Combining PySpark arrays with concat, union, except and intersect
This post shows the different ways to combine multiple PySpark arrays into a single array.
These operations were difficult prior to Spark 2.4, but now there are built-in functions that make combining arrays easy.
concat
concat
joins two array columns into a single array.
Creating a DataFrame with two array columns so we can demonstrate with an example.

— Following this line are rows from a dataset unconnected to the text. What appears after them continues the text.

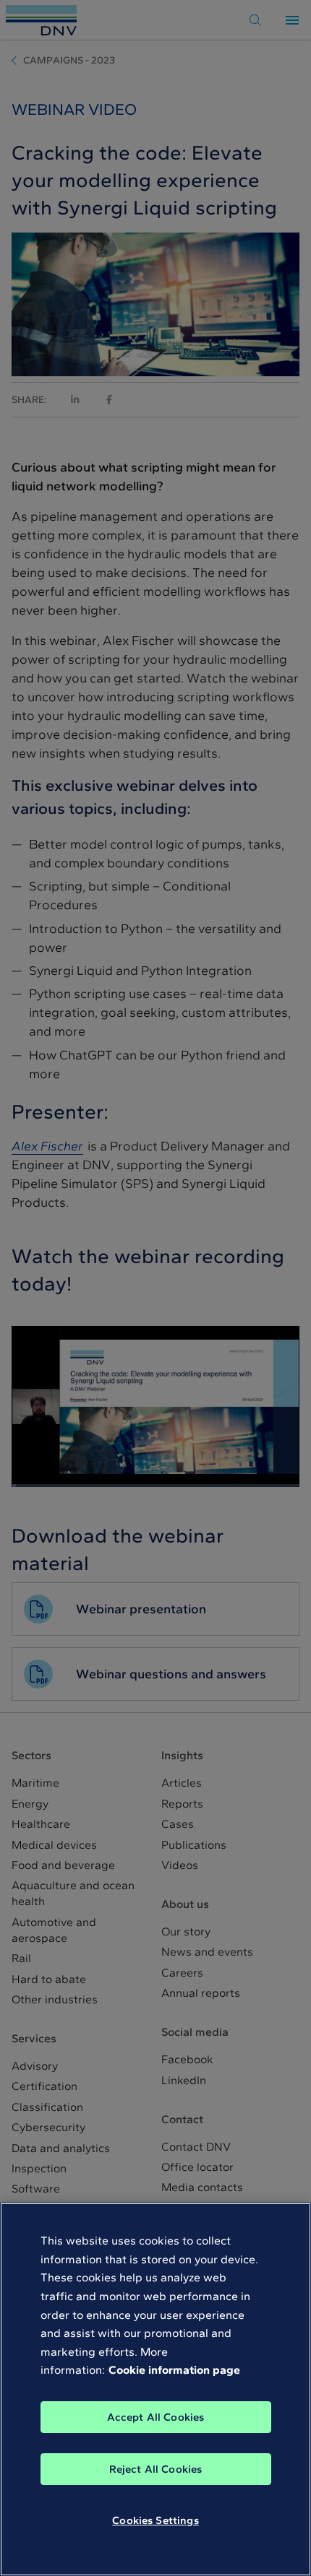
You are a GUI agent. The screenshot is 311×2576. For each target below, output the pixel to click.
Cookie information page (174, 2370)
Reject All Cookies (156, 2469)
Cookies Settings (155, 2520)
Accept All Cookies (156, 2417)
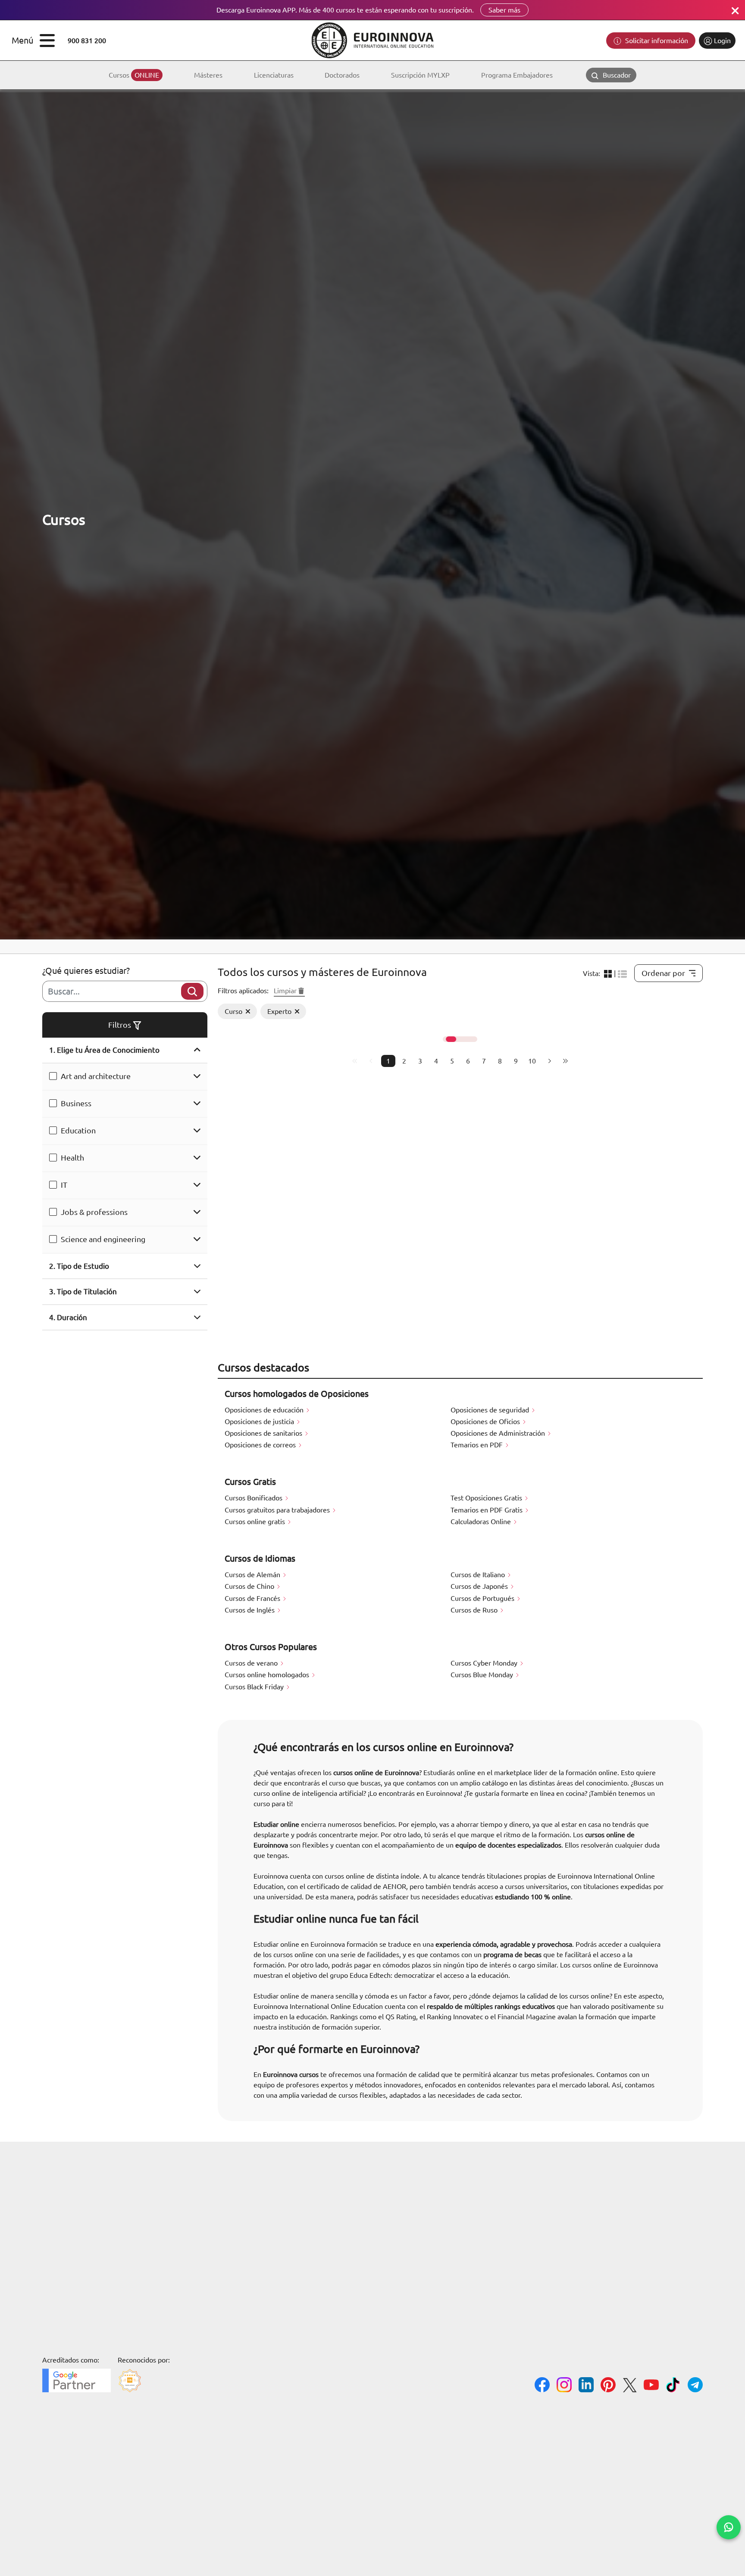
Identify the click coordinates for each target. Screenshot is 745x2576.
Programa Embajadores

df = spark.createDataFrame(
[(["a", "a", "b", "c"], ["c", "d"])], ["arr1", "arr2"]
)
df.show()
+------------+------+
| arr1| arr2|
+------------+------+
|[a, a, b, c]|[c, d]|
+------------+------+
Concatenate the two arrays with concat
:
res = df.withColumn("arr_concat", concat(col("arr1"), col("arr2")))
res.show()
+------------+------+------------------+
| arr1| arr2| arr_concat|
+------------+------+------------------+
|[a, a, b, c]|[c, d]|[a, a, b, c, c, d]|
+------------+------+------------------+
Notice that arr_concat
contains duplicate values.
We can remove the duplicates with array_distinct
:
df.withColumn(
"arr_concat_distinct", array_distinct(concat(col("arr1"), col("arr2")))
).show()
+------------+------+-------------------+
| arr1| arr2|arr_concat_distinct|
+------------+------+-------------------+
|[a, a, b, c]|[c, d]| [a, b, c, d]|
+------------+------+-------------------+
Let's look at another way to return a distinct concatenation of two arrays that isn't as verbose.
array_union
array_union
combines two arrays, without any duplicates.
res = df.withColumn("arr_union", array_union(col("arr1"), col("arr2")))
res.show()
+------------+------+------------+
| arr1| arr2| arr_union|
+------------+------+------------+
|[a, a, b, c]|[c, d]|[a, b, c, d]|
+------------+------+------------+
We can get the same result by nesting concat
in array_distinct
, but that's less efficient and unnecessarily verbose.
array_intersect
array_intersect
returns the elements that are in both arrays.
res = df.withColumn("arr_intersect", array_intersect(col("arr1"), col("arr2")))
res.show()
+------------+------+-------------+
| arr1| arr2|arr_intersect|
+------------+------+-------------+
|[a, a, b, c]|[c, d]| [c]|
+------------+------+-------------+
In our example, c
is the only element that's in both arr1
and arr2
.
array_except
array_except
returns a distinct list of the elements that are in arr1
, but not in arr2
.
res = df.withColumn("arr_except", array_except(col("arr1"), col("arr2")))
res.show()
+------------+------+----------+
| arr1| arr2|arr_except|
+------------+------+----------+
|[a, a, b, c]|[c, d]| [a, b]|
+------------+------+----------+
a
and b
are in arr1
and not in arr2
.
Conclusion
Several functions were added in PySpark 2.4 that make it significantly easier to work with array columns.
Earlier versions of Spark required you to write UDFs to perform basic array functions which was tedious.
This post doesn't cover all the important array functions. Make sure to also learn about the exists and forall functions and the transform / filter functions.
You'll be a PySpark array master once you're comfortable with these functions.